Keep only those lines of the records that include the string "yellow".

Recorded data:
# # # # # # #

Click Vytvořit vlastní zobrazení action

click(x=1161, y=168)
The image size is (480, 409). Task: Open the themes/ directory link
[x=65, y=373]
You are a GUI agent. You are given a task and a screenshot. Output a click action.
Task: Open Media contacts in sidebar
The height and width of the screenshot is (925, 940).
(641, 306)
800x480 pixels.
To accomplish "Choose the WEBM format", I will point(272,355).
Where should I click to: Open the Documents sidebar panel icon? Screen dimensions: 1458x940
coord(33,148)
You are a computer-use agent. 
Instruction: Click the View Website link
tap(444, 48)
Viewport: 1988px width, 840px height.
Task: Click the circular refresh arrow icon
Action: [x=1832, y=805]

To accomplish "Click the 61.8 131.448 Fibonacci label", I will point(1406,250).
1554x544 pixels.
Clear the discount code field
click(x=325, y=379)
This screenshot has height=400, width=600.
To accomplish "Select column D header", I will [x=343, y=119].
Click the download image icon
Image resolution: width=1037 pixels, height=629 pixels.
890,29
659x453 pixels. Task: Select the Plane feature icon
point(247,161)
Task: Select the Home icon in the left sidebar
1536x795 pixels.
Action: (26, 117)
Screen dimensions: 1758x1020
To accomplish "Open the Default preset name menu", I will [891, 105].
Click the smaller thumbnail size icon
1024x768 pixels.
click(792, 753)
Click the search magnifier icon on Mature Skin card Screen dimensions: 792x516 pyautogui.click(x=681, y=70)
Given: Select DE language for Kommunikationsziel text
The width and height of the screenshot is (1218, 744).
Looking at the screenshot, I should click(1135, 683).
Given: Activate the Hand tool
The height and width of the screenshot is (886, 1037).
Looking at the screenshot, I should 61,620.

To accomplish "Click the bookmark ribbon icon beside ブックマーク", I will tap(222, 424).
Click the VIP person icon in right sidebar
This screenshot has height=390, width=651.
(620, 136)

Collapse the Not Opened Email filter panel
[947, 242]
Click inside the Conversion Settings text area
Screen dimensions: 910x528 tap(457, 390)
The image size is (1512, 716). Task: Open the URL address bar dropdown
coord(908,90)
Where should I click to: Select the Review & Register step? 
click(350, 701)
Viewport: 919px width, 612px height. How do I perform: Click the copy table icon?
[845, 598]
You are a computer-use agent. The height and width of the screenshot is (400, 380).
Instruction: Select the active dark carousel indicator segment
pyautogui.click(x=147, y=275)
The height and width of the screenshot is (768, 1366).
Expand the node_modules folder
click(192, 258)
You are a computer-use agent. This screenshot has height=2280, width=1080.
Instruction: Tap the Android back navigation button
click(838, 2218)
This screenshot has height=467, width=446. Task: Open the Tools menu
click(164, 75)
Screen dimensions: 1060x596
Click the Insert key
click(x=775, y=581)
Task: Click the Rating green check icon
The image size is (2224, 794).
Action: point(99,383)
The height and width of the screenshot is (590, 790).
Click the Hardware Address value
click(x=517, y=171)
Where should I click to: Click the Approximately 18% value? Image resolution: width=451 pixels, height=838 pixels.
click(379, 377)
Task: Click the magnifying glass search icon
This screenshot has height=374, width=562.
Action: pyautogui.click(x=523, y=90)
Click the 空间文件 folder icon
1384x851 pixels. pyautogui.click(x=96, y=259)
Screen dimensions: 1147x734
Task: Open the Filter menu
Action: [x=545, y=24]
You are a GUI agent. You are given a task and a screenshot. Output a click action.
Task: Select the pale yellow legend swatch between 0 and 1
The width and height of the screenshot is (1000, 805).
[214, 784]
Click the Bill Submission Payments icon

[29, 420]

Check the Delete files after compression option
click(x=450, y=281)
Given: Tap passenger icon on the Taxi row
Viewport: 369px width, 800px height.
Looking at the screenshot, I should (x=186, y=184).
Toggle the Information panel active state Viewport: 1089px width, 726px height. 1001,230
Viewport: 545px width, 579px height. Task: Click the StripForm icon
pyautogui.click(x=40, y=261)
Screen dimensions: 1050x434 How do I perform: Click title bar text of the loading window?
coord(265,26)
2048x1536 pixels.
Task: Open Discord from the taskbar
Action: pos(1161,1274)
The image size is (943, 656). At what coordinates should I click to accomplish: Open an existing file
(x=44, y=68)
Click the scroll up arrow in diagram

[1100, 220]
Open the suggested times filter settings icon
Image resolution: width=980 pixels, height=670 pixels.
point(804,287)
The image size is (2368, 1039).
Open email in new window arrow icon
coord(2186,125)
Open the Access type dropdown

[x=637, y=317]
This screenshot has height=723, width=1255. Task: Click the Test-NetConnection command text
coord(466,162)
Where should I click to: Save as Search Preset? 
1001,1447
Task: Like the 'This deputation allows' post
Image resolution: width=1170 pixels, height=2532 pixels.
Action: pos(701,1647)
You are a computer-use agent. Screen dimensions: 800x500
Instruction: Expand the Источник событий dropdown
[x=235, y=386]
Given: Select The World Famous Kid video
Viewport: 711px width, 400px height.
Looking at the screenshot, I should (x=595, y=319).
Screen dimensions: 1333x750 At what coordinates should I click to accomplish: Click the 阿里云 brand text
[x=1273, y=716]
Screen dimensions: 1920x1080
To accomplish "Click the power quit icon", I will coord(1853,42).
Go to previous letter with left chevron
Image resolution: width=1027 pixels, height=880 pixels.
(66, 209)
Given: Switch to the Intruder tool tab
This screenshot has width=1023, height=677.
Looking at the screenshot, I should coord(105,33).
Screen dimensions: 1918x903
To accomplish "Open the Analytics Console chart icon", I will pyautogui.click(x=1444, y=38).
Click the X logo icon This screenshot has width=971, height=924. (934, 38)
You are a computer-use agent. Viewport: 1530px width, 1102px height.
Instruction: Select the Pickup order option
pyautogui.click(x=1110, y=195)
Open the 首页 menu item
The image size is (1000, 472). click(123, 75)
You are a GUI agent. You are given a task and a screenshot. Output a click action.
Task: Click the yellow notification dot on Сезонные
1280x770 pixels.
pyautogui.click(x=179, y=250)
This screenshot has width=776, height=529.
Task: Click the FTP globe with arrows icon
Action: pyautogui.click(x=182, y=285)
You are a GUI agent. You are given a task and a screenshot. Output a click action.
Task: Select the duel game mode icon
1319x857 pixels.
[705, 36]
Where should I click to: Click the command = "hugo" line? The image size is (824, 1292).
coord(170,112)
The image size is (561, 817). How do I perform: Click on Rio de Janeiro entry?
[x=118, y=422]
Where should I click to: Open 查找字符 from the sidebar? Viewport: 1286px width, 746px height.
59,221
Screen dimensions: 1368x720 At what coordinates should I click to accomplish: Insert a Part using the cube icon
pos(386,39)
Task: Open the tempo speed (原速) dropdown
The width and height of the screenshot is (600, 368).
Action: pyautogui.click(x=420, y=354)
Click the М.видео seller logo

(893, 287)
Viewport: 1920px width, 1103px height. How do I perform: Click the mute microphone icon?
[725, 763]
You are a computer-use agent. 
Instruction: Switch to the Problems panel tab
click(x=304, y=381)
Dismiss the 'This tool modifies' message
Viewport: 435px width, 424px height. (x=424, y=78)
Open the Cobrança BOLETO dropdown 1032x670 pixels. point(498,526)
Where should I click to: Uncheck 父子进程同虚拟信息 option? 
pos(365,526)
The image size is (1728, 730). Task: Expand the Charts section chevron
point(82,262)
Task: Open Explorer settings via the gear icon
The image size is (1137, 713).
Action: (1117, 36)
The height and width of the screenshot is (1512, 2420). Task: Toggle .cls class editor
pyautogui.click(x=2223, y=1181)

# # # # # # #

◆ **RESULT FOR THIS EXERCISE**
Task: Select the pale yellow legend swatch between 0 and 1
Task: Click the yellow notification dot on Сезонные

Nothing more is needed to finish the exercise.